## EXERCISE DESCRIPTION
Begin at the line below that has "Where should I click to: Click the GitHub" and stop after the line that has "Given: Expand the". Please restate only those lines, word for word.

## TASK DATA
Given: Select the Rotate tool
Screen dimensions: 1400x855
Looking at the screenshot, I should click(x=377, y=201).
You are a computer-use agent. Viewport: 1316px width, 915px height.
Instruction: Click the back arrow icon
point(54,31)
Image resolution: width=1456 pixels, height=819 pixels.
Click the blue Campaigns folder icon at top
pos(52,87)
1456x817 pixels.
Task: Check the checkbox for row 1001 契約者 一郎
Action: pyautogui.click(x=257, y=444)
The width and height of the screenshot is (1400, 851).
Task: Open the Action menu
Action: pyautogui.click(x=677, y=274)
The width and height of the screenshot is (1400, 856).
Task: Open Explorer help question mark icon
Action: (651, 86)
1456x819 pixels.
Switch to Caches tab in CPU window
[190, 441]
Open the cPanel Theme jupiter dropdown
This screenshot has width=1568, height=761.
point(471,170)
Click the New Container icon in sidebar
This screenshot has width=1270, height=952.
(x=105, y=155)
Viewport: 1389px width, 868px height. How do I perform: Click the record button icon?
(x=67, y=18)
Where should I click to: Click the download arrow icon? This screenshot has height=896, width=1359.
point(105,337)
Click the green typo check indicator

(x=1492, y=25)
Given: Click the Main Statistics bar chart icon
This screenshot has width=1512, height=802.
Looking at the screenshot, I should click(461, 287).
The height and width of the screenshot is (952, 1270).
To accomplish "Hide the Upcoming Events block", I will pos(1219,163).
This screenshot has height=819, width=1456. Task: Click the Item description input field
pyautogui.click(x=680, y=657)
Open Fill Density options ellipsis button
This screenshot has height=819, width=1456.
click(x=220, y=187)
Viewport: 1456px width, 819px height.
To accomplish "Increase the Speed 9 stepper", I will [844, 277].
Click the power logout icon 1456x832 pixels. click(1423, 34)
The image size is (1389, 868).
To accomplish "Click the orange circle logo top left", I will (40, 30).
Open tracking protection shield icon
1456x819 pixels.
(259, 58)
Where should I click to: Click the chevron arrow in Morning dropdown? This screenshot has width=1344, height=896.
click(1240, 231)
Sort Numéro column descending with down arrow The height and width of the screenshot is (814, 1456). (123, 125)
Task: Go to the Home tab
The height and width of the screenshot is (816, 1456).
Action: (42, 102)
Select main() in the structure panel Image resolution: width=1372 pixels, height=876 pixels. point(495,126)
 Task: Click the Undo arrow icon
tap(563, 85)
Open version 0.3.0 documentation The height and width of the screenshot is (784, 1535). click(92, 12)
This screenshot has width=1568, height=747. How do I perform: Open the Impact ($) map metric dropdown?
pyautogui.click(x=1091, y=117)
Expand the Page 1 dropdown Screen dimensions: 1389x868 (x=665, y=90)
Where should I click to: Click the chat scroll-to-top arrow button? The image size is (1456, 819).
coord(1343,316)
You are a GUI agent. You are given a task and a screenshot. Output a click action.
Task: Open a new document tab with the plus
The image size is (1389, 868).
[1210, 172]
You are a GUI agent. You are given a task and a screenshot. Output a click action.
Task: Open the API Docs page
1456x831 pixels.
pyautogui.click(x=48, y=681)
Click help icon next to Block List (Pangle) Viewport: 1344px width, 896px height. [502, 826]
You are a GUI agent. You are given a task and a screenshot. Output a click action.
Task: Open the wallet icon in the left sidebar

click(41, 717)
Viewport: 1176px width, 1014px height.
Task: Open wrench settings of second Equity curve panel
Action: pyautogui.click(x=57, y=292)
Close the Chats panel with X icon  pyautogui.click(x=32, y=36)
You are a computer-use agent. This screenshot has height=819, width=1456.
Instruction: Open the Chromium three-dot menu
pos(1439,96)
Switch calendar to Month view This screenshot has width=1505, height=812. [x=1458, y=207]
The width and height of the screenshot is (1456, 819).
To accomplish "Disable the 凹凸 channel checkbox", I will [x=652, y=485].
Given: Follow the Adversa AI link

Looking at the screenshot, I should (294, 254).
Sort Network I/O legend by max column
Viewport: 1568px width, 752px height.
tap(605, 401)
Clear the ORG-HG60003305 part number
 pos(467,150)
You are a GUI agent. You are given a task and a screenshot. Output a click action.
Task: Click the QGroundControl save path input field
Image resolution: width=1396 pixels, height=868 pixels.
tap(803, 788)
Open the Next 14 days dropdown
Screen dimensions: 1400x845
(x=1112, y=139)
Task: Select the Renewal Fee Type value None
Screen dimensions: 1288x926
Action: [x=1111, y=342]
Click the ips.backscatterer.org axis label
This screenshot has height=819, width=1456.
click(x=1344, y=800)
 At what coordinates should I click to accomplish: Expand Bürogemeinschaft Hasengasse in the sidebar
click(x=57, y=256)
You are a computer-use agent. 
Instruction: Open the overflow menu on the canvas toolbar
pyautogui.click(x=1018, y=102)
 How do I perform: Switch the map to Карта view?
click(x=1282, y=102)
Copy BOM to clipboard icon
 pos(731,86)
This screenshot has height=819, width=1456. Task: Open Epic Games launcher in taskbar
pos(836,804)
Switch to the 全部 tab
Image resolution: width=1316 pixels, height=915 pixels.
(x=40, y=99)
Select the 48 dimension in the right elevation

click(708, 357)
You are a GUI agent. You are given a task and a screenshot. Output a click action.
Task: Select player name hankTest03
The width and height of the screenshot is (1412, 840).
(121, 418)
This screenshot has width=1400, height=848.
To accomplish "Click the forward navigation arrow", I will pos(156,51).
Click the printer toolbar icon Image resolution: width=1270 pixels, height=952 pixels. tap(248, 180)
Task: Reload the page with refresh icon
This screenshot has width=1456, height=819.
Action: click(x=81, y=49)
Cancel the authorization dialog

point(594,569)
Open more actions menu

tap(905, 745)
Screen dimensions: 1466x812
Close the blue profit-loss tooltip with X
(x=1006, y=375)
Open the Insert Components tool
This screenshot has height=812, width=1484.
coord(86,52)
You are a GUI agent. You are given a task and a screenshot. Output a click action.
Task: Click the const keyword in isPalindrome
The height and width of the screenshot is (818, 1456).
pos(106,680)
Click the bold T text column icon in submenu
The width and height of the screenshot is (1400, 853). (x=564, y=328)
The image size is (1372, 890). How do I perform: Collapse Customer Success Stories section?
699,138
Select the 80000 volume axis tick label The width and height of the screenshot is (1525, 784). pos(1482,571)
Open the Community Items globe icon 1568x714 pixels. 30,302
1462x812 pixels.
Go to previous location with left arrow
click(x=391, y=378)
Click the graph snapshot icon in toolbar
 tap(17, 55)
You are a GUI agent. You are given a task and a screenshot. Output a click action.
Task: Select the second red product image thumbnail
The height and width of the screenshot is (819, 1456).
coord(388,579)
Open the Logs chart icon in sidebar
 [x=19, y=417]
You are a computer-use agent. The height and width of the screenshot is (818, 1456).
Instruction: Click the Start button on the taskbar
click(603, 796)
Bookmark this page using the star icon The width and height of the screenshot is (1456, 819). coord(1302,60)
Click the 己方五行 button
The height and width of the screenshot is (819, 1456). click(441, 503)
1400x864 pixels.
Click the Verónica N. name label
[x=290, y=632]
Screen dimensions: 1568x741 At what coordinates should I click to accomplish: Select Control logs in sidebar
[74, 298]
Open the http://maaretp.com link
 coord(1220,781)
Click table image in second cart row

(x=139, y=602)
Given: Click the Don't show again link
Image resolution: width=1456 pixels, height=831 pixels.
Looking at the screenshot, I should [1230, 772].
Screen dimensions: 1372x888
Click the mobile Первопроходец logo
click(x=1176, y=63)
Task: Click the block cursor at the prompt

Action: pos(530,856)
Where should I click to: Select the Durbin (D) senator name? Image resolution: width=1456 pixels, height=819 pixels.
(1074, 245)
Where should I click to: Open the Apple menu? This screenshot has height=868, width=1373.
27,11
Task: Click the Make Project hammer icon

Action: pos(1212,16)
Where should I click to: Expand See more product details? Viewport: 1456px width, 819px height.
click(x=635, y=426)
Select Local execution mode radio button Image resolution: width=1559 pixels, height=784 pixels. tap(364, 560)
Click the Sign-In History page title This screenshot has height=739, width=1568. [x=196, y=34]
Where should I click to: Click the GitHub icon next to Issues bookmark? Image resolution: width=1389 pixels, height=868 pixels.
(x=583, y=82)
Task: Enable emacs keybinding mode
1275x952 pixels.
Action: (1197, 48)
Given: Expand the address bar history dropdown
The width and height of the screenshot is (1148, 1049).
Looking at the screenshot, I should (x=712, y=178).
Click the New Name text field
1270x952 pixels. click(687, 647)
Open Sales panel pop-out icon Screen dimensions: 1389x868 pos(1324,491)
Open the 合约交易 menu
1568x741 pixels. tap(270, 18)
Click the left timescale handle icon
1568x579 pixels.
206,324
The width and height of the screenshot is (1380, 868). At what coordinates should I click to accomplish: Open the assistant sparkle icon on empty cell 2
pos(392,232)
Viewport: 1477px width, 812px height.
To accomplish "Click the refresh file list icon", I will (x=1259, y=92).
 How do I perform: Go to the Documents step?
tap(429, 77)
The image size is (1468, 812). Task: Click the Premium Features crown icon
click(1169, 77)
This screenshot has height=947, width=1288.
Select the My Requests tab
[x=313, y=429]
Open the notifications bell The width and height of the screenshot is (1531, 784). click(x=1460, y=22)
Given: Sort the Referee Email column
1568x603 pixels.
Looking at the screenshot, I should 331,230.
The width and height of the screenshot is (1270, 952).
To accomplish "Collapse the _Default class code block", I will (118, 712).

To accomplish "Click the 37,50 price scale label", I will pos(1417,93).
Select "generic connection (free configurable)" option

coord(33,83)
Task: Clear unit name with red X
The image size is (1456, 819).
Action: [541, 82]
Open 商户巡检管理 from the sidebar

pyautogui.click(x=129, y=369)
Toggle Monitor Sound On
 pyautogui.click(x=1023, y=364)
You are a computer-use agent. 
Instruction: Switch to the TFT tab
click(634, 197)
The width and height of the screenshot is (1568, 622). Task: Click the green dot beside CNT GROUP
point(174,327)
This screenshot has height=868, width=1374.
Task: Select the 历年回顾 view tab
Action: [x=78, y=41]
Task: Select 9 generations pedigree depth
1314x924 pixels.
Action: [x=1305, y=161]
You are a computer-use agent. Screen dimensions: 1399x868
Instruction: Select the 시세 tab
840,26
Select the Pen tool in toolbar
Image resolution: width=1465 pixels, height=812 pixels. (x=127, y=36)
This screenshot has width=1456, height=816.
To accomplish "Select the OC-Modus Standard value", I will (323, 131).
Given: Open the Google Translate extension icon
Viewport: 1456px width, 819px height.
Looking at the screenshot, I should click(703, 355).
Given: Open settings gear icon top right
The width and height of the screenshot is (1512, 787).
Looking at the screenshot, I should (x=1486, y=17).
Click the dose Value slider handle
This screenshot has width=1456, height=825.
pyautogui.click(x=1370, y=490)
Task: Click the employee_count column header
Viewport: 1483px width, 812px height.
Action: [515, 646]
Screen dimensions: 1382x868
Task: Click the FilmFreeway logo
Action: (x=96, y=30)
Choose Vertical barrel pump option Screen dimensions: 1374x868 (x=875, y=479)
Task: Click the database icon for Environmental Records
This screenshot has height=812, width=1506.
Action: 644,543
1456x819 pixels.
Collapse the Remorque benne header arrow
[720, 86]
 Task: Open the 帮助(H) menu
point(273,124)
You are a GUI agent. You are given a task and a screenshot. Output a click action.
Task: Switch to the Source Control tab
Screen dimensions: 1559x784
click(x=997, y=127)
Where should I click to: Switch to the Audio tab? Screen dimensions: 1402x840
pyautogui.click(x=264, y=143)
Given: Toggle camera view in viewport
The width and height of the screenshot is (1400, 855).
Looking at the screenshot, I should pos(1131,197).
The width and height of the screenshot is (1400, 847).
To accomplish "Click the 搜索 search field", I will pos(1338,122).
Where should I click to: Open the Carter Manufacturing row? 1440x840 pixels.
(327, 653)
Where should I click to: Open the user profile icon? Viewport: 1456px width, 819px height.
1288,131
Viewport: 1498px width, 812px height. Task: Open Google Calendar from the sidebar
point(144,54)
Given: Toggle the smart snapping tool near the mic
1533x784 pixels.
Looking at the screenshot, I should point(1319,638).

## EXPECTED ANSWER
Where should I click to: Click the GitHub icon next to Issues bookmark? Image resolution: width=1389 pixels, height=868 pixels.
(x=583, y=82)
Task: Enable emacs keybinding mode
1275x952 pixels.
Action: (1197, 48)
Given: Expand the address bar history dropdown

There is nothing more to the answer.